Given text:
I jumped out of bed and turned on the lights thinking there was something terribly wrong with my dog. He was freaking out. I tried to comfort him and think about what had happened. It was then I realized that as he was snapping he wasn’t looking down, but about 12-16 inches about the ground. Plus, my mattress is on the ground? And what was that whine? I swear I heard it move past me. After five minutes or more Widge stopped shaking. We went in the kitchen for a little bit. It was then I started to realize the possibility that Widge saw something that I couldn’t see.

14.
I need to write so that I can try and capture an emotion. Tonight has been one of those rare nights, a night where you look into someone’s face and see years and experiences juxtaposed with their smiles. So many things past before my heart and eyes tonight, but then again, so much was just me, my emotion, what was up welling and isolated to my life, my times.

Jamie Rinker called. It is a rare day when she calls, but always welcomed. I love to know she is thinking about me. Sometimes she seems to far away. But she and I and Libby go all the way back to my first days in Missoula, my first summer, living in the back of my truck with Widge, playing pool games for beer money. That was almost five years ago.

So much has changed. I see so little of those girls that used to be such a part of my life. What did we ever do really? Pot lucks mostly, lots of good talks; I flirted with Libby to little avail. Recently those days have felt awfully far away.

But Jamie called this afternoon. She was still in bed, having had a rather consumptuous evening the night before, Friday night. Next week is exams week, so lots of us are finishing up and have a lot to celebrate. Jamie has only one exam and is graduating. We I have only one paper and a story, both of which are well in hand. We decided that we should have a dinner and catch up before Winter Break sweeps us off in different directions.

“Should we go cheap or expensive?” I ask. After a bit of deliberation we decide to “go big,” and eat sushi at Sushi Hanna’s, my favorite restaurant. I haven’t dined in a while so I got out my nice shoes and a cashmere sweater. I stopped into Warden’s Market and picked up a bottle of sake—a celebratory energy was rising in me. Jamie can be counted on to get dressed up for diner, and she is such an attractive girl. She arrived, casually late of course, wearing a suede sailor’s cap and a nice wool overcoat. I bought dinner; it is the Christmas season and all, and that way I could order a two-person platter I wanted.

Everything we talked about was personal: failed relationships, best relationships, “knights in Shining Armor” vs. “Prince Charming,” why I date crazy women (no offense, I love you all), and on and on. We closed the restaurant. But the conversation was overflowing, so she offered to buy a round of drinks at Charlie’s. I wasn’t planning on going out, I’m not a goin’ out kind of guy these days. But there was something about catching up, being close again to a girl I haven’t seen in a long while, and also it is Christmas, the fall has been so difficult and exhausting. Now things are winding down; the pressure is off; I am enjoying the work that remains; time is on my side. So we finished the sake and went arm in arm to Chuck’s.

We sat at the bar and the bartenders were taking shots together in a ring. The music was loud and had a lot of bass. We ordered a Baily’s for me and a Jamison’s for her and the conversation continued as before. “Easterners can’t kiss” she said, “I mean Northeasterners—Southerners are fine,” she continued. I saw Ed and Nick, Bradley came and talked for a bit, Wendy walked by without a smile, without stopping. Dustin just got back in town and he told us about Alaska, his new job, his new love. We never really get to talk. He is a good man.

What this exercise asks:
1. Check each statement against the journal entry and answer yes or no, quoting the words that decide it: (a) Jamie has two exams left. (b) The dinner took place at Sushi Hanna's. (c) Jamie paid for dinner.
2. Answer these from the journal entry, one per line:
(a) How long ago were the narrator's first days in Missoula?
(b) What did the narrator pick up at Warden's Market?
(c) What was Jamie wearing when she arrived for dinner?
The lines after this journal entry have no connection to it.

Given data:
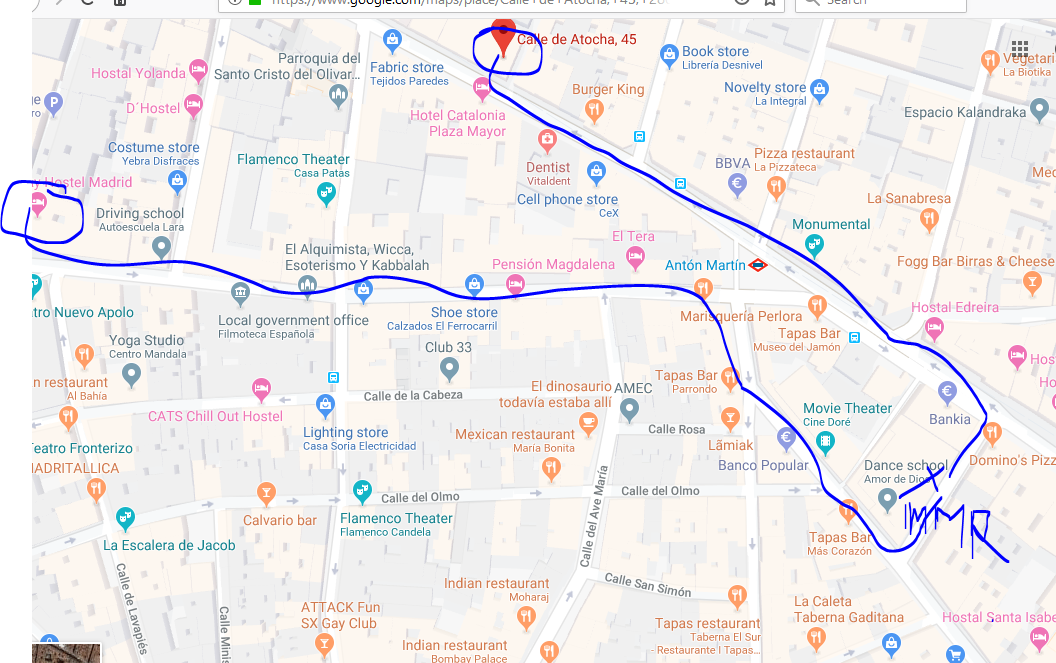Open the satellite view thumbnail
Screen dimensions: 1056x663
click(66, 654)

Written responses:
1.
(a) No: "Jamie has only one exam and is graduating."
(b) Yes: "eat sushi at Sushi Hanna’s, my favorite restaurant."
(c) No: "I bought dinner"

2.
(a) Almost five years ago.
(b) A bottle of sake.
(c) A suede sailor's cap and a nice wool overcoat.